> **WORK INSTRUCTIONS**:
Find the word "width" in the data, then copy each line where it is found.

> **LISTED RECORDS**:

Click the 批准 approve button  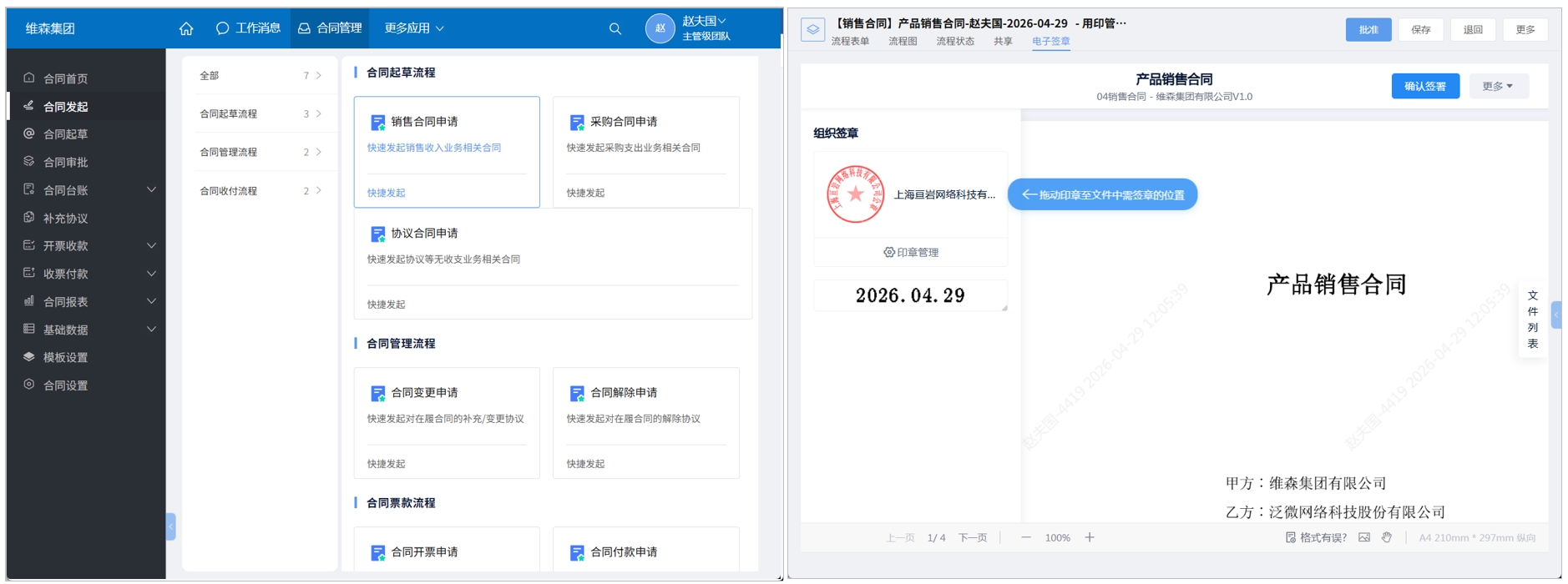(x=1368, y=30)
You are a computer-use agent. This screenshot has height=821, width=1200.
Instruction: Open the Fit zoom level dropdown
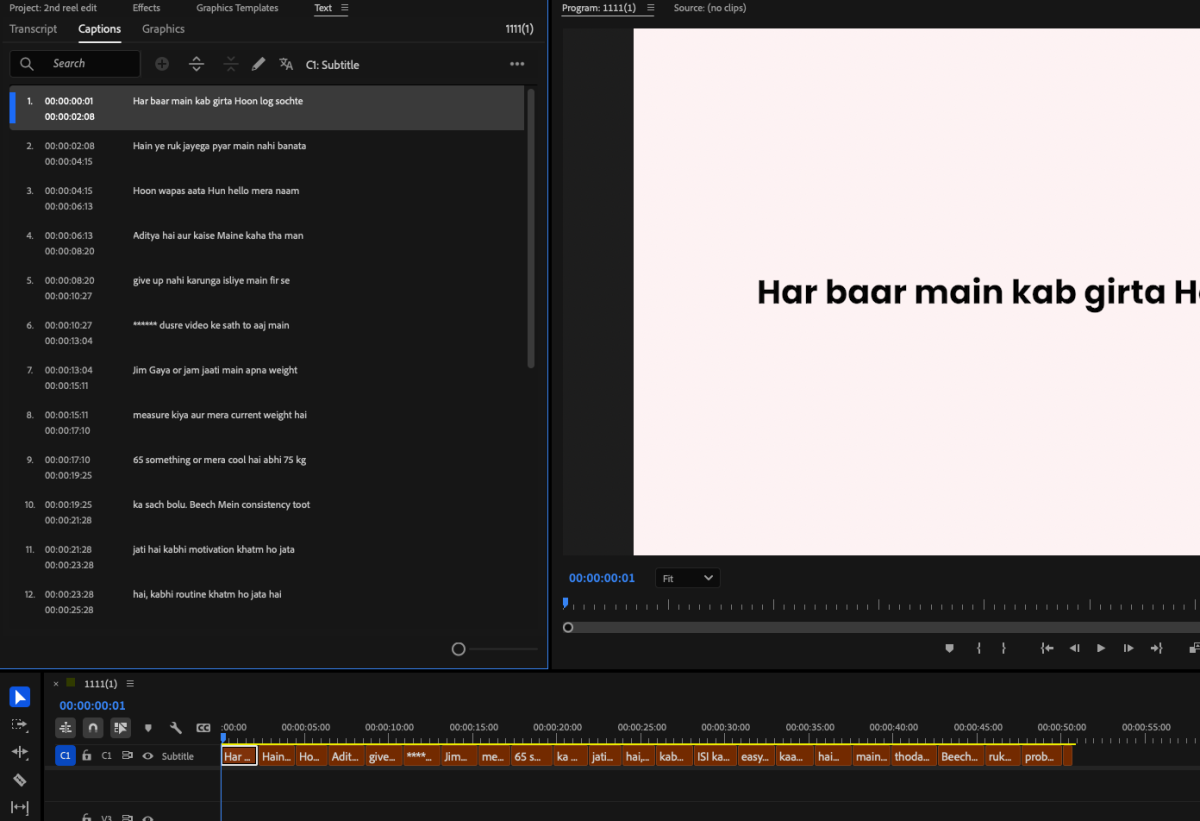click(688, 578)
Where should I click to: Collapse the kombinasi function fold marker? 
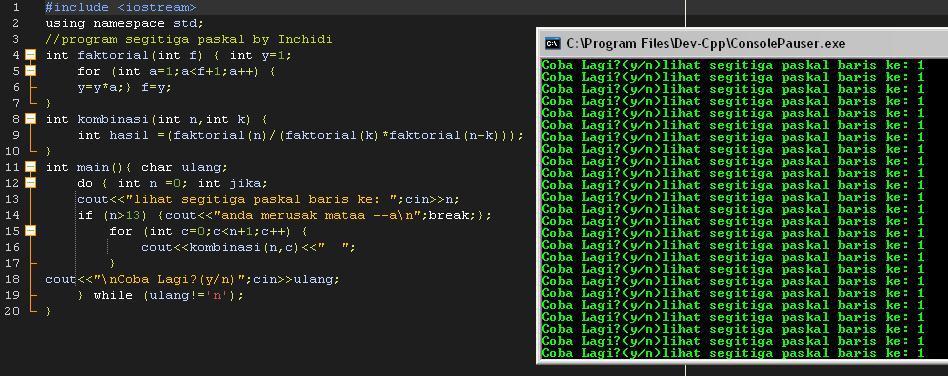coord(30,119)
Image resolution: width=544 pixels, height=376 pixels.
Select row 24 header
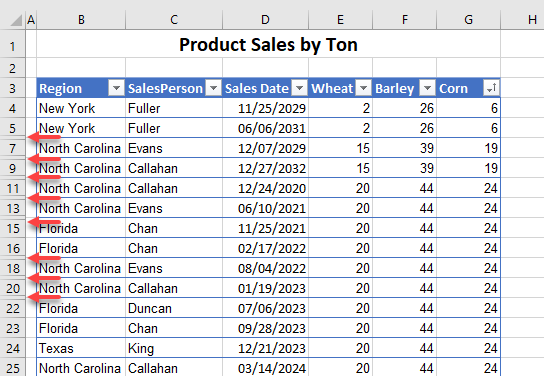[12, 348]
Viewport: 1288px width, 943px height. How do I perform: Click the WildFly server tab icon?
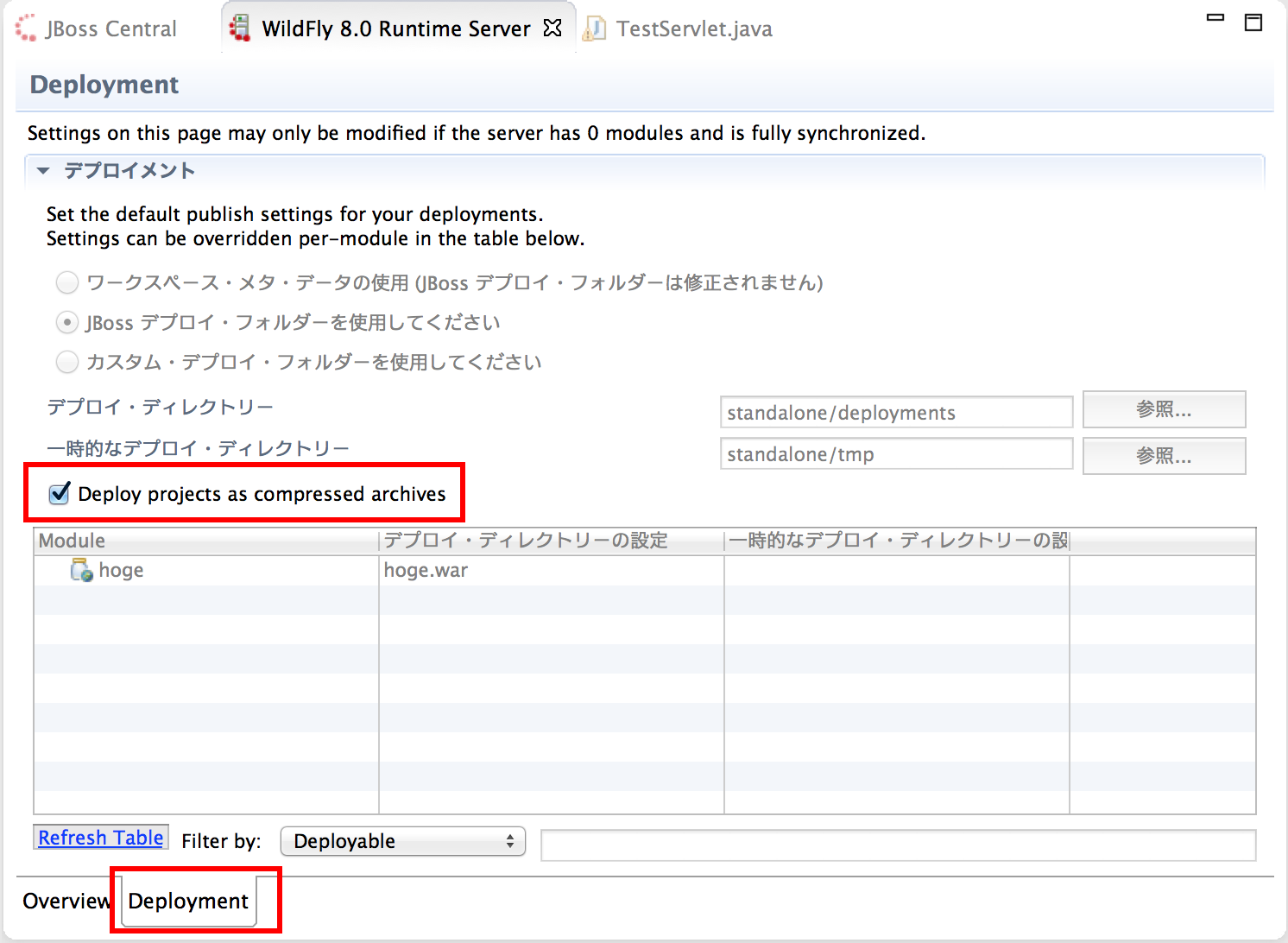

> **RESULT**:
You are a computer-use agent. This screenshot has height=821, width=1200.
Image resolution: width=544 pixels, height=376 pixels.
Viewport: 1288px width, 943px height. How do I perform: Click the WildFly server tab icon?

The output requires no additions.